TEXTE FOURNI.
»»

C’est que dans cette période considérée (les années 80), il y eut à foison des écritures, grandes irrégularités de langage, qui explosaient dans des petites revues de haute, de très haute tenue (Actuels, TXT, Serpent à Plumes, La Polygraphe etc ).

Ont-elles eu un simple écho dans Apostrophes ? Euh, peut-être mais comme ça, en passant, à la fin de l’émission. Un écho prolongé ? Jamais.

Reparlons BiBi (hé oui, encore) : c’est contre ces émissions où l’on ronronnait autour du Roi D’Ormesson (ou de Paul Guth) – contre eux, je n’ai rien ; contre ce type de littérature, j’ai tout – que mes goûts se sont forgés. Ainsi se traça pour partie ma trajectoire d’autodidacte.
Car des Maîtres d’occasion, rencontrés au hasard, j’en eus. Ils me guidèrent vers Georges Bataille (La Littérature et le Mal), Georges Haldas (Les Carnets), Blanchot, Artaud (Tome XII), les polars de Série Noire, Kafka (le Journal), Charles Juliet, Butor, Blake et ses poèmes etc. etc. Et vous savez comment ça marche et comment ça rebondit : on part d’un texte qui pousse à l’intertexte, à l’intertextualité et le rythme et le chemin des découvertes/révélations n’en finissent jamais.

Alors, d’Apostrophes, en ce temps-là, j’en étais à mille lieux lors de mille et une nuits de lecture.

Photos

D’un côté la défense d’une lecture d’accompagnement, de confort (pourquoi pas ?) ; de l’autre, la rage, les poings serrés, la jouissance, l’extase. Calaferte l’a dit excellemment : « …des livres qui vous soulèvent», des livres qui font effraction dans nos vies et qui ne nous lâcheront plus.

««

SECTION DES DONNÉES.
»»

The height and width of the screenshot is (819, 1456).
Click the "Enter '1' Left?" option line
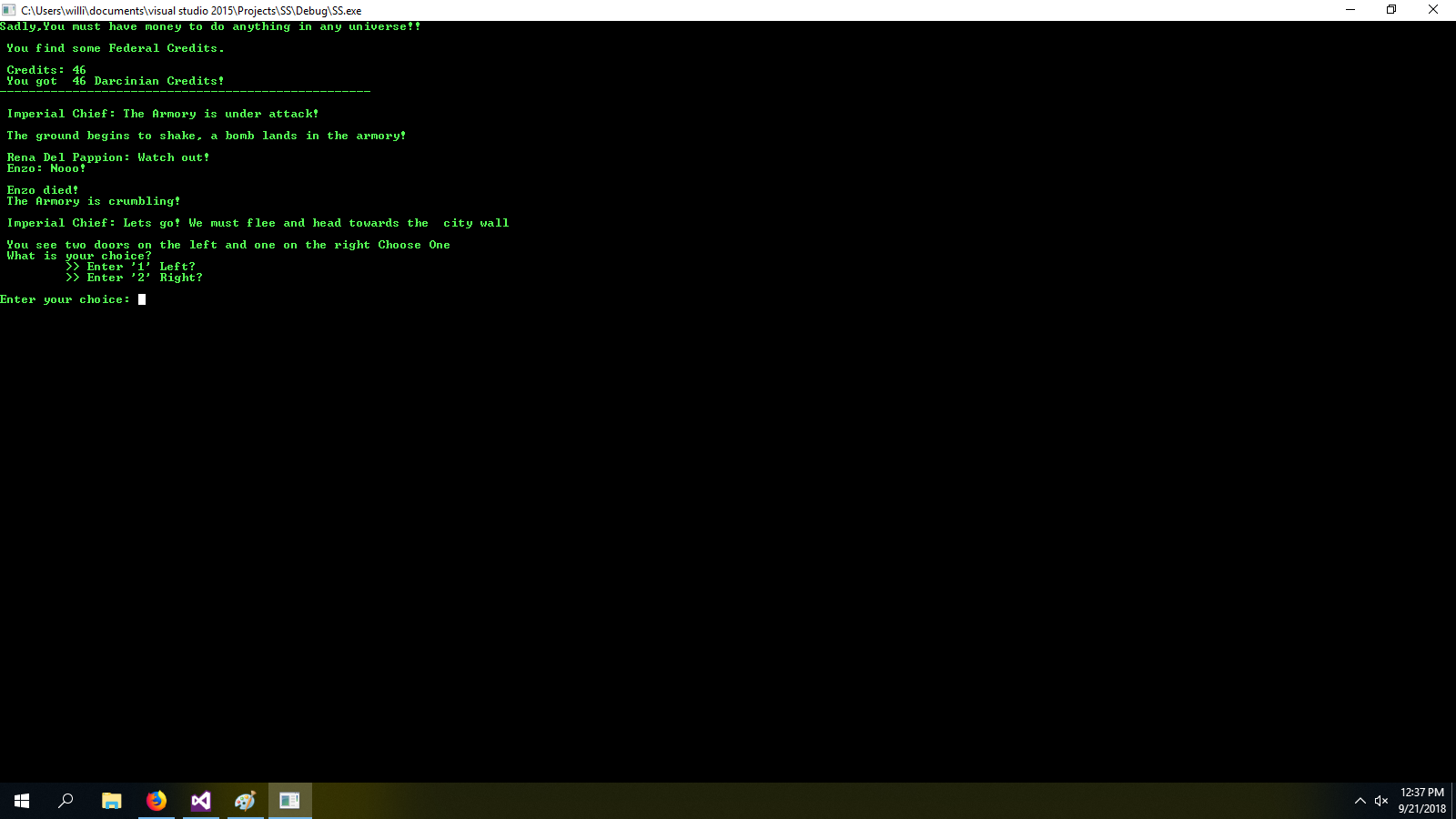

««

ÉNONCÉ DU PROBLÈME.
Dans le texte fourni, quelles petites revues des années 80 sont citées entre parenthèses ? Répondez en vous fondant uniquement sur le texte fourni.

RÉPONSE ATTENDUE.
Actuels, TXT, Serpent à Plumes et La Polygraphe.